That Dreeben was not making much headway seemed clear when Justice Anthony M. Kennedy, who had sat back without taking a full part, sat forward and said that a five-hour period of juror examination “seems about standard” but only for a case in which there has been “no strong showing of prejudice….It is hard to think of a much shorter” juror selection process.   Dreeben fought back, drawing a contrast between the trial of Oklahoma City bomber Timothy McVeigh, in a case in which 168 people, including many children, had killed, and the economic misdeeds trial of Skilling and other Enron executives.  It took 14 days to pick the McVeigh verdict, but that case was not comparable to a trial involving “the financial meltdown of Houston,” Dreeben argued.
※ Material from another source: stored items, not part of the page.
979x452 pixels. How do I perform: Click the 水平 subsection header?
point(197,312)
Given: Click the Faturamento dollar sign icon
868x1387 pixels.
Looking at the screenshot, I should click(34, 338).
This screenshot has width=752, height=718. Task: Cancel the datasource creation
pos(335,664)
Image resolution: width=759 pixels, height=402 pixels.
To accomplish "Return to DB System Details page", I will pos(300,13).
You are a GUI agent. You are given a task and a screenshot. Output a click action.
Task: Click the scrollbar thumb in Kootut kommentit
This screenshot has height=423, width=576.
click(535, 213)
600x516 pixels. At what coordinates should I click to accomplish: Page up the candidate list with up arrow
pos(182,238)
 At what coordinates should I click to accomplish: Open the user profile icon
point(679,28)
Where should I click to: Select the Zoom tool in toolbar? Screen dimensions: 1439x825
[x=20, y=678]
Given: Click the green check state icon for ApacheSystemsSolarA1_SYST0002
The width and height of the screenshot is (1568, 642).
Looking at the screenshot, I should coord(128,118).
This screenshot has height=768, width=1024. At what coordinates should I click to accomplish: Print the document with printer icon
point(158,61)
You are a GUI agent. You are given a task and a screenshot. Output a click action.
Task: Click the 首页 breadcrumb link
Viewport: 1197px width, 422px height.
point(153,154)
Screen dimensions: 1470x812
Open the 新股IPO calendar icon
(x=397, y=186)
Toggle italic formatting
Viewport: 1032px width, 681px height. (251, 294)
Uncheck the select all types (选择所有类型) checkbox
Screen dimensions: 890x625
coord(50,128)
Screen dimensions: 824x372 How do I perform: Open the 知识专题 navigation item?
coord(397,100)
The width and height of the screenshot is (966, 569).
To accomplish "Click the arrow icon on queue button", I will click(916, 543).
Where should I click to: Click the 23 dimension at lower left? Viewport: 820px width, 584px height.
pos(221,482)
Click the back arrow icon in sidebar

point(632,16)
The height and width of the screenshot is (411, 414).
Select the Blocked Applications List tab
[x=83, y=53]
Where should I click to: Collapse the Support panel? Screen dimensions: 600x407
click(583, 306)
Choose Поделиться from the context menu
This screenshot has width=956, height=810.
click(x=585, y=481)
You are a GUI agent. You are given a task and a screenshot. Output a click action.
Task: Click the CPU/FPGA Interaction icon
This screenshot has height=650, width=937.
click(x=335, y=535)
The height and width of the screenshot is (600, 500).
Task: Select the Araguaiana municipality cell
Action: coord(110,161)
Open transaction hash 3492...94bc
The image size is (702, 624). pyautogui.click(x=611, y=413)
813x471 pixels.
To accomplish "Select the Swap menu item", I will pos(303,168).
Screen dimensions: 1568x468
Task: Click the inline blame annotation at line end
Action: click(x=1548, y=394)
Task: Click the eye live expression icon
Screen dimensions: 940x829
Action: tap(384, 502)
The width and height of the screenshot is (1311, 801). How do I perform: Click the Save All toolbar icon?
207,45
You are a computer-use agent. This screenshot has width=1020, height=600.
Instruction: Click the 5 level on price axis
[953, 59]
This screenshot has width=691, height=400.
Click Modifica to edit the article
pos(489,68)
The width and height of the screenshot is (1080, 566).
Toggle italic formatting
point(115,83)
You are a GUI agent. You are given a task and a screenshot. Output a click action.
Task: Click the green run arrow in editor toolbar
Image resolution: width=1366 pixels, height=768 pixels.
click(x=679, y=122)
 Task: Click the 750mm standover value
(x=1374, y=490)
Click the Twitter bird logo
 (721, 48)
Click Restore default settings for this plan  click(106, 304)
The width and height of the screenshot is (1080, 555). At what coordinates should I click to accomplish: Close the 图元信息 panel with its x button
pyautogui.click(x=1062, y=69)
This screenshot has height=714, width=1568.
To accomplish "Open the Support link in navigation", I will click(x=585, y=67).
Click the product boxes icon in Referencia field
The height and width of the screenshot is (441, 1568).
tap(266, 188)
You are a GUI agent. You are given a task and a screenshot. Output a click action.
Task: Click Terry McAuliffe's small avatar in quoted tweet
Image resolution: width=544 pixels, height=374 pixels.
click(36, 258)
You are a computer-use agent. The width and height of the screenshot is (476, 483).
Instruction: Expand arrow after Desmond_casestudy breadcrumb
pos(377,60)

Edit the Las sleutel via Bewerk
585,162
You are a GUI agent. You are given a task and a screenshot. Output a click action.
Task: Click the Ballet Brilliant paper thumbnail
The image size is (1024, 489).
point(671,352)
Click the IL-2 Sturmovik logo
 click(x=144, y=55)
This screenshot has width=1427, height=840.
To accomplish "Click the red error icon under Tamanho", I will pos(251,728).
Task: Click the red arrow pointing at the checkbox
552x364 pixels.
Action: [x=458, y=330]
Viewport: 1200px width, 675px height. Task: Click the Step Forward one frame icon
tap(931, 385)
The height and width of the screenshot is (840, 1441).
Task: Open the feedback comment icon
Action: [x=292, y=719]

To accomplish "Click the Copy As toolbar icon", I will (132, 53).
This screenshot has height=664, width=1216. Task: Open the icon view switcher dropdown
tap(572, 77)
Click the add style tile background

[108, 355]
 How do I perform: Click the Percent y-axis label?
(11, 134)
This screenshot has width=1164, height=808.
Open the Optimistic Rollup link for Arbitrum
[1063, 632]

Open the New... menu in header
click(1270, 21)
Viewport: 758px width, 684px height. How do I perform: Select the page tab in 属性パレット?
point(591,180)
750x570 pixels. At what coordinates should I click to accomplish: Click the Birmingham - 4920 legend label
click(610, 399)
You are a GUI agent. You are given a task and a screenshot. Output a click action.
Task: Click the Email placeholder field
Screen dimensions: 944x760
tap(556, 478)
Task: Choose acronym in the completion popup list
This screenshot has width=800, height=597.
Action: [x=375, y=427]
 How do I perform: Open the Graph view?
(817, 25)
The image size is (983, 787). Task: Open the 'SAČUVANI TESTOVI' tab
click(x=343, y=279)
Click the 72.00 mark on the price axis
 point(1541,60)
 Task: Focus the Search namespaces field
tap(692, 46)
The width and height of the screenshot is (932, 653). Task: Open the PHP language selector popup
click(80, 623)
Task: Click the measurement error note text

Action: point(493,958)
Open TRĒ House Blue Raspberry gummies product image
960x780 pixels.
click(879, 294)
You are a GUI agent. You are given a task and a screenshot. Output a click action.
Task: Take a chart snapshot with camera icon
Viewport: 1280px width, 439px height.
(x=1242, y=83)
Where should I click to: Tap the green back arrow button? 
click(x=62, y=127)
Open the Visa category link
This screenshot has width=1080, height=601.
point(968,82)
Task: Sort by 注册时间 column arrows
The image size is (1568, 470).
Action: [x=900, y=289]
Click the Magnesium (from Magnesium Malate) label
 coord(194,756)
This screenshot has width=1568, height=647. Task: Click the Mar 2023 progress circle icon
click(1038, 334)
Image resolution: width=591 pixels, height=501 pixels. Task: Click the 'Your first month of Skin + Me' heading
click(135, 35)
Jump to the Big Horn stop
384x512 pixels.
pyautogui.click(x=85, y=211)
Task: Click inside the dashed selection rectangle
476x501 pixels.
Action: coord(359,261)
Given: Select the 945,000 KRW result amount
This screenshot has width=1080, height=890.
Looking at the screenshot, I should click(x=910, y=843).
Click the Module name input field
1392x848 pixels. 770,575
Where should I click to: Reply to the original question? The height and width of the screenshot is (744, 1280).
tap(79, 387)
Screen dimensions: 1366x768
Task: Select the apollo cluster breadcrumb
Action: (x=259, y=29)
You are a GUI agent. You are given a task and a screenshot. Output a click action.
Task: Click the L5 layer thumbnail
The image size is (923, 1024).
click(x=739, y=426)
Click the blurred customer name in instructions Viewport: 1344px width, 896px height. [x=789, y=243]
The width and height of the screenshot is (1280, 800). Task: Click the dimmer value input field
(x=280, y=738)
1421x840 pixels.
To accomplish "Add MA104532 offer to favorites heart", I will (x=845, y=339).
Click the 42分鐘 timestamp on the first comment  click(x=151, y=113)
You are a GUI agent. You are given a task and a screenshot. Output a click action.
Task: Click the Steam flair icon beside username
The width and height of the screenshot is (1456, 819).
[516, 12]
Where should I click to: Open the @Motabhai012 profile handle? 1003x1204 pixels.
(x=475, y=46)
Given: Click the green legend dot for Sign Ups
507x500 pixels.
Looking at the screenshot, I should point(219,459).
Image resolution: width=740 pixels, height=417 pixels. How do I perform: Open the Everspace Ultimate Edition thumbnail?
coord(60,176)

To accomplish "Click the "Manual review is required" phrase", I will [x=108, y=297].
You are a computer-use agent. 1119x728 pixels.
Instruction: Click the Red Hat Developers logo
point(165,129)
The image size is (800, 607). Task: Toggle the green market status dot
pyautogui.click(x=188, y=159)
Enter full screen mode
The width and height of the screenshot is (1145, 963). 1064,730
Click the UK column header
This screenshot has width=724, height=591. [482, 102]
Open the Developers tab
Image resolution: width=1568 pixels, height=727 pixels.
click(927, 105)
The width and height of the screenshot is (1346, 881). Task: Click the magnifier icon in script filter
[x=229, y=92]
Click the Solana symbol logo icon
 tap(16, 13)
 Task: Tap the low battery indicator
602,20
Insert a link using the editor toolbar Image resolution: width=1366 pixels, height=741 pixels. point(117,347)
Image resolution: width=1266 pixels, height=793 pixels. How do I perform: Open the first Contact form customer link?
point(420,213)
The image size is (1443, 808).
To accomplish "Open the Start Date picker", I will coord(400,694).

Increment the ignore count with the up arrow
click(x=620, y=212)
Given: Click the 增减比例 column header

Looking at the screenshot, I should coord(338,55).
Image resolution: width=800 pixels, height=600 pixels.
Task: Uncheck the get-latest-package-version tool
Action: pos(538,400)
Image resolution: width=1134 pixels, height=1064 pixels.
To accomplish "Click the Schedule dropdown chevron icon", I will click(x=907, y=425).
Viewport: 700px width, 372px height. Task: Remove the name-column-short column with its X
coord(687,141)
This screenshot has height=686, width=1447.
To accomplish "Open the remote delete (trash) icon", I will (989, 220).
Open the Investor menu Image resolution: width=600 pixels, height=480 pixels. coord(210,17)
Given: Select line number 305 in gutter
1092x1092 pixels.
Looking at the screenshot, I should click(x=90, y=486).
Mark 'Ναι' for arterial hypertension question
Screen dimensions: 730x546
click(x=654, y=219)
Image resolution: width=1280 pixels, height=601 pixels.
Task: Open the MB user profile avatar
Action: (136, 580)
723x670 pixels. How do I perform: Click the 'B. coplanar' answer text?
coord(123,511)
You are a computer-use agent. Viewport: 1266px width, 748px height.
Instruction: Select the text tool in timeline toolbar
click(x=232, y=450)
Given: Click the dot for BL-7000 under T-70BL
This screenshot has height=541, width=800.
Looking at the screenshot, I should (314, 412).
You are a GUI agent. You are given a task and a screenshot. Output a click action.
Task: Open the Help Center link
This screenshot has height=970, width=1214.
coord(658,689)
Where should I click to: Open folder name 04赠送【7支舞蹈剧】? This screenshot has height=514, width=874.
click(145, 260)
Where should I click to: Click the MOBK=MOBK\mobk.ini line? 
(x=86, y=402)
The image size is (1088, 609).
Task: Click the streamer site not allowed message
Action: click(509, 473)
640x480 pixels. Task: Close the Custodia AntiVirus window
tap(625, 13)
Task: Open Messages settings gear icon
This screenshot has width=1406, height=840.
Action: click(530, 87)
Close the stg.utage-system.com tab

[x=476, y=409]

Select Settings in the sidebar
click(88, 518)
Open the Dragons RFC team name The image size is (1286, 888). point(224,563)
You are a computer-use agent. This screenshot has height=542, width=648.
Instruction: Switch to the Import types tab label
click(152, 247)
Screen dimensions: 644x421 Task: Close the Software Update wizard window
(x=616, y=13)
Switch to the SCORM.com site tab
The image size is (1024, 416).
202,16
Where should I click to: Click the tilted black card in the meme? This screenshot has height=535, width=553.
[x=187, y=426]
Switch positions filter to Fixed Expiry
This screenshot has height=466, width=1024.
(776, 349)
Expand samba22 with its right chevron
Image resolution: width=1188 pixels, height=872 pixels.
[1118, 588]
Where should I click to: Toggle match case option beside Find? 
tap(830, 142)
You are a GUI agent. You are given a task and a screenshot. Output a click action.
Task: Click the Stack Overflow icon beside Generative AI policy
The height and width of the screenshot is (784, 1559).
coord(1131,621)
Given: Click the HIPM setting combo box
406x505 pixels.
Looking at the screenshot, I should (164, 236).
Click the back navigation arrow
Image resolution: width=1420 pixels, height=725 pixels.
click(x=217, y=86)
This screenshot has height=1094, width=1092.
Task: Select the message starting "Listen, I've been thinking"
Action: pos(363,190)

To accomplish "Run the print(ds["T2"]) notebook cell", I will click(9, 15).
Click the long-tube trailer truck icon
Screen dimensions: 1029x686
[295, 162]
When Dreeben’s side of the argument moved on to the “honest services” fraud issue, he suggested ways for the Court to interpret the law to get beyond any problem of vagueness in what it covered.  But that only drew a retort from Kennedy, who suggested that “the point is that the Court shouldn’t rewrite the statute; that;s for Congress.”   Justice Antonin Scalia, a known foe of the “honest services” law, also lectured Dreeben on what the Justice saw as the excessive reach of the law — a theme echoed through the remainder of the argument by others on the bench.

Srinivasan made creative use of his rebuttal time, bringing out that the criminal trial of homemaking guru Martha Stewart involved six days of juror selection,in a case in which there was not evidence of “deep-seated passion and prejudice” among jurors.

The Court is expected to decide the case by late spring or early summer.